The company was an Internet startup based in San Francisco, California, with seed funding from Paul Graham of seed capital firm Y Combinator[2] and Series A funding with Alsop Louie Partners and Draper Associates.[3]
The original Justin.tv was a single channel featuring founder Justin Kan, who broadcast his life 24/7 and popularized the term lifecasting. In 2007, Justin Kan stopped broadcasting and Justin.tv relaunched into its later form as a network of thousands of channels.[4]
Users were permitted to broadcast to an unlimited number of people for free, and watching broadcasts did not require user registration. Broadcasts that were considered to contain potentially offensive content were available only to registered users over the age of 18. Broadcasts containing defamation, pornography or copyright violations, or encouraging criminal conduct, were prohibited by Justin.tv's terms of service.[5]

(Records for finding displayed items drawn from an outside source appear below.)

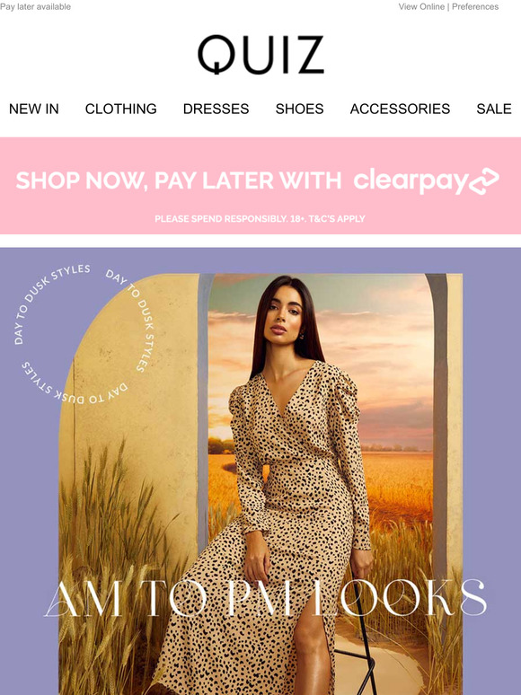The width and height of the screenshot is (521, 695).
Task: Browse the DRESSES section
Action: tap(216, 109)
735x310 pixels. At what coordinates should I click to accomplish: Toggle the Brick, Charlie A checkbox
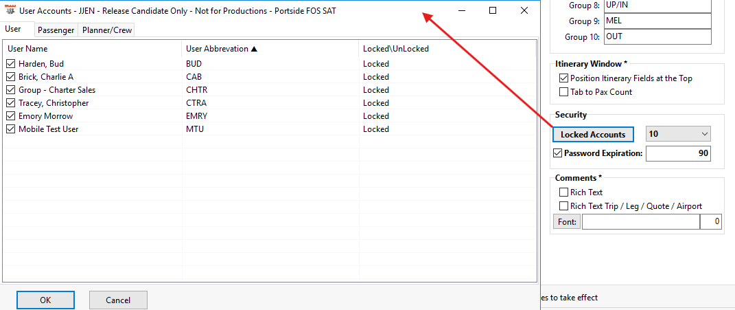pyautogui.click(x=10, y=77)
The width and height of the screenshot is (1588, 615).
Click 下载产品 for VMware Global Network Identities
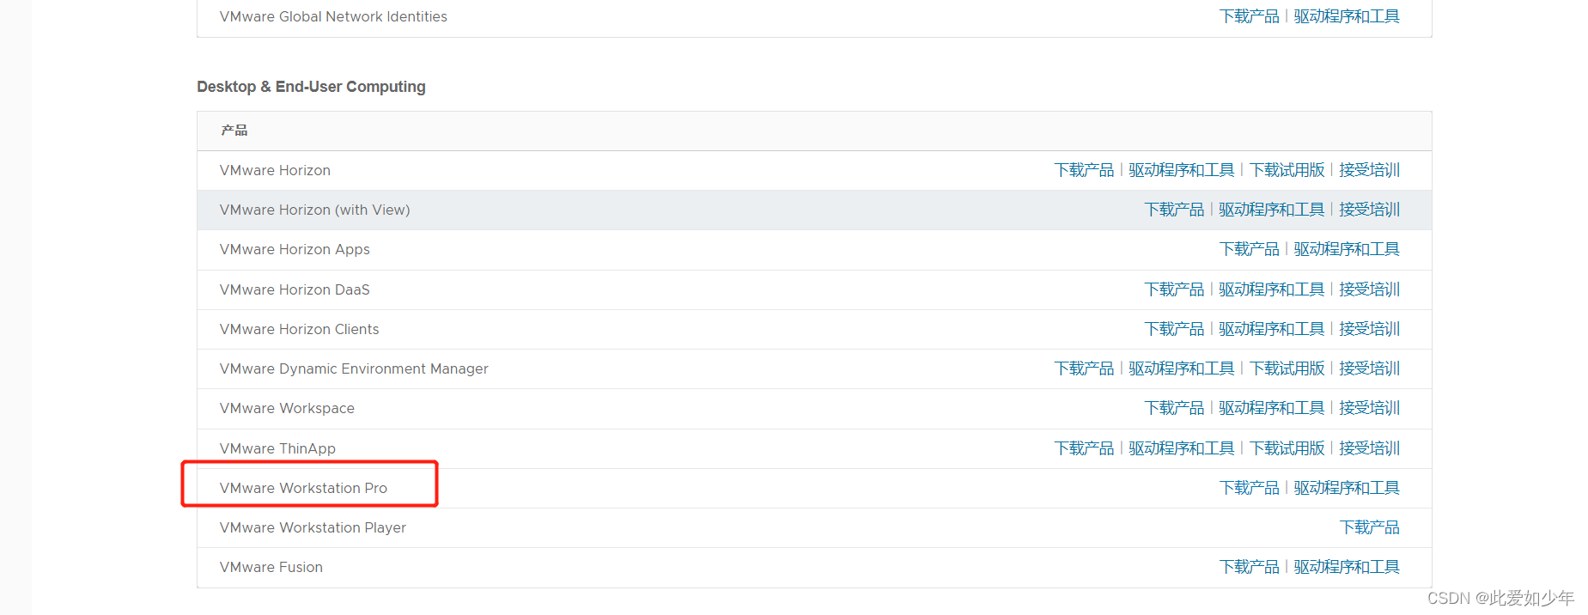coord(1249,16)
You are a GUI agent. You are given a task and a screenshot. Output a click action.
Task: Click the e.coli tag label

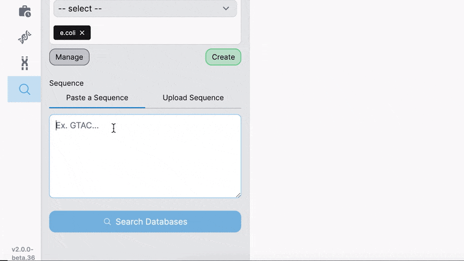(x=68, y=33)
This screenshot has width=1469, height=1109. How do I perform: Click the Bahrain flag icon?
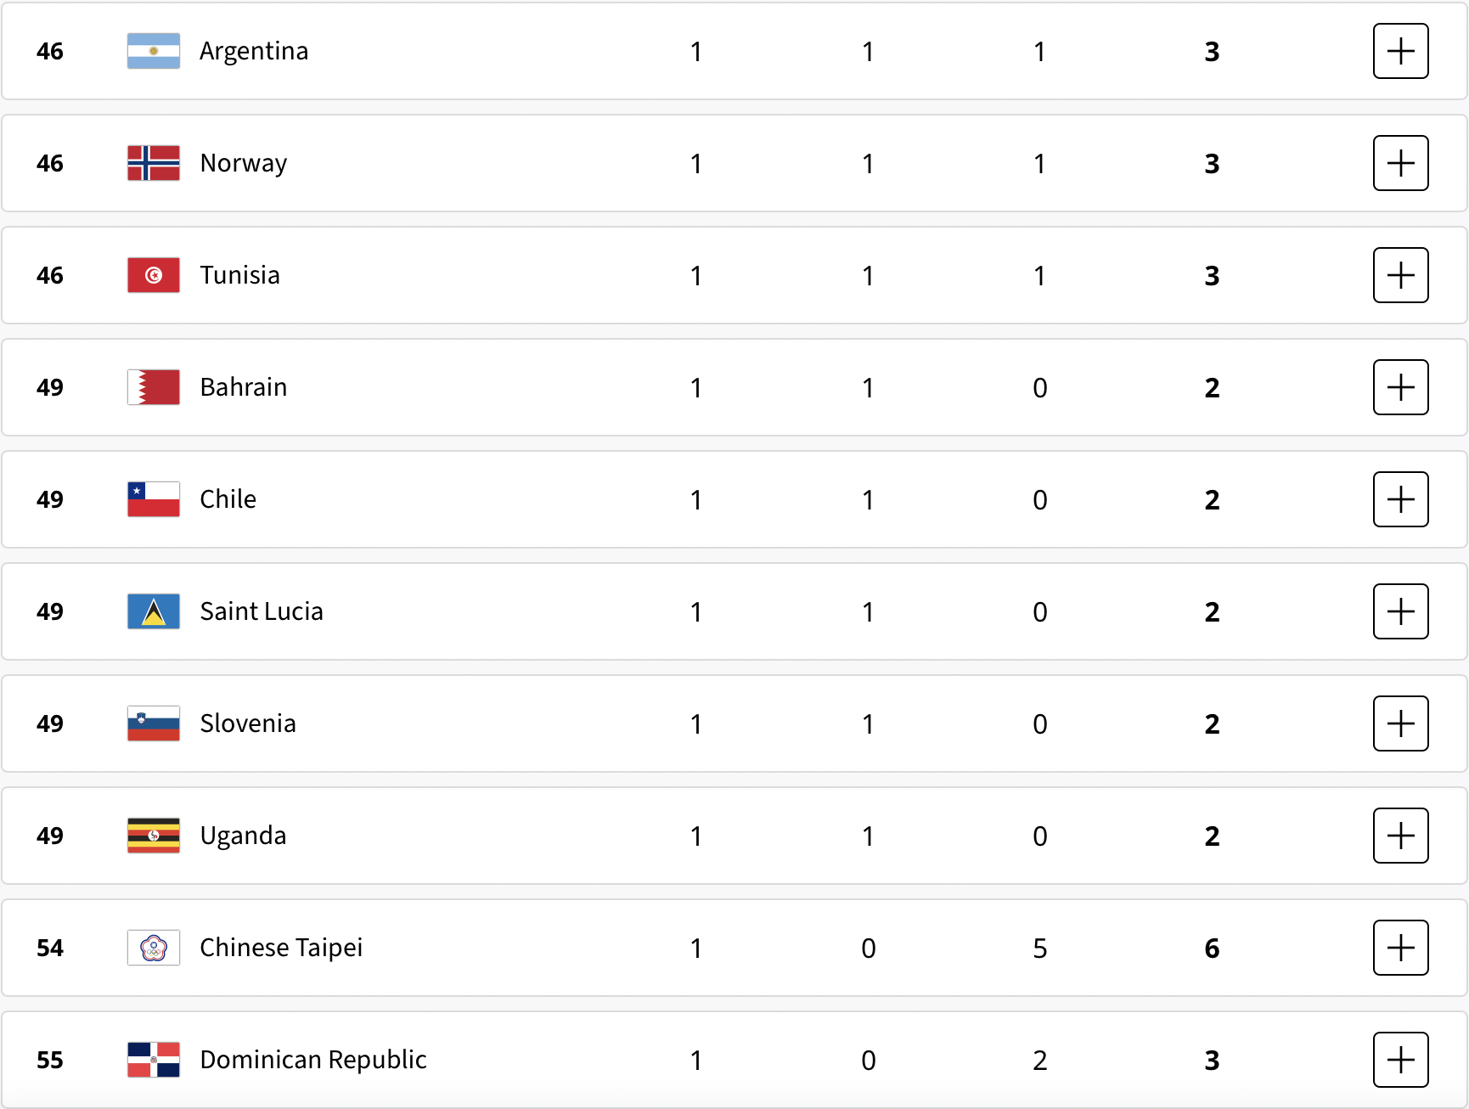click(154, 387)
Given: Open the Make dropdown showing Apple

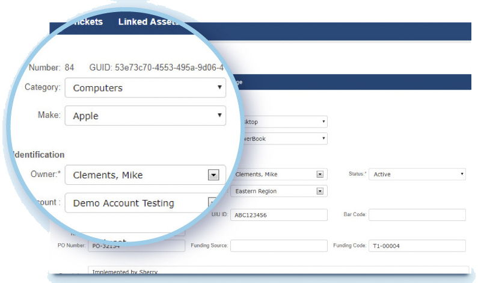Looking at the screenshot, I should pyautogui.click(x=145, y=116).
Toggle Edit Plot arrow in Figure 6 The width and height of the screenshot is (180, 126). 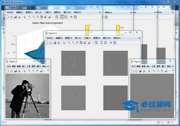pyautogui.click(x=64, y=43)
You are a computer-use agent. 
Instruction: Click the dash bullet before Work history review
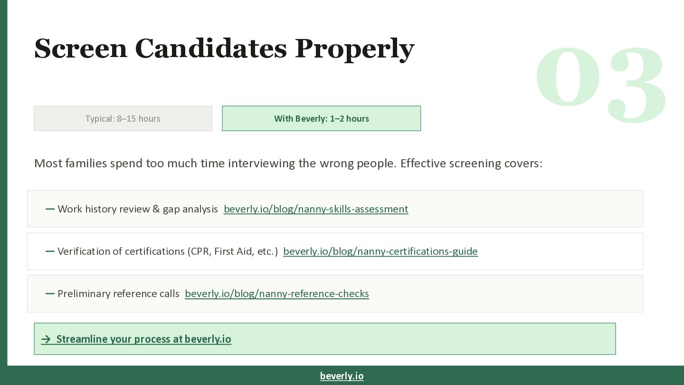pos(50,209)
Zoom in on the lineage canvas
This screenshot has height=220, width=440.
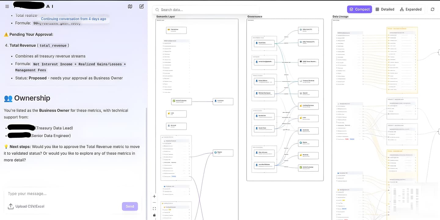tap(154, 196)
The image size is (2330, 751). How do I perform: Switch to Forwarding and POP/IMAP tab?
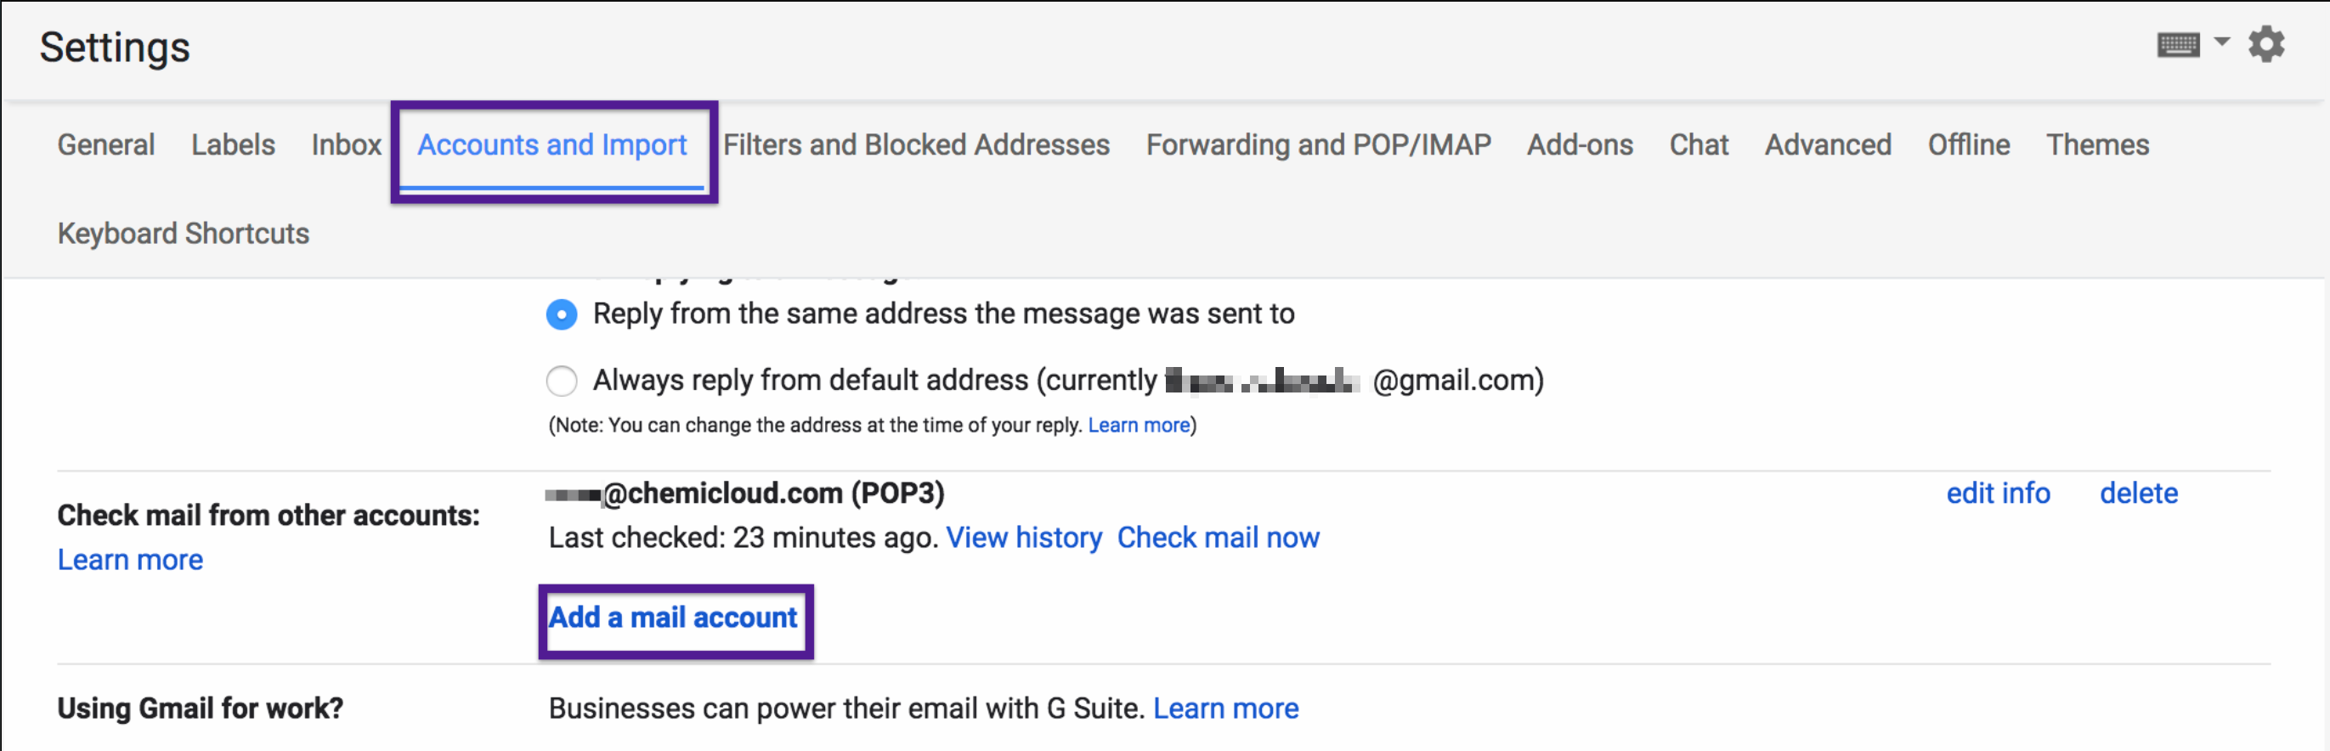pos(1318,145)
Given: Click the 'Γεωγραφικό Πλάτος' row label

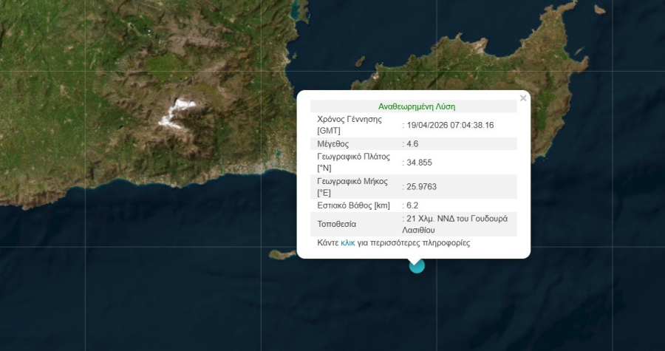Looking at the screenshot, I should 353,157.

Justin.tv moved its gaming section to a new site called Twitch.tv in June 2011,[6] and the parent company of Twitch.tv and Justin.tv rebranded as Twitch Interactive in February 2014.[1] The Justin.tv services and brand were officially shut down in August 2014 so that the company could focus on Twitch, which was then acquired by Amazon later that month.[7][8][9]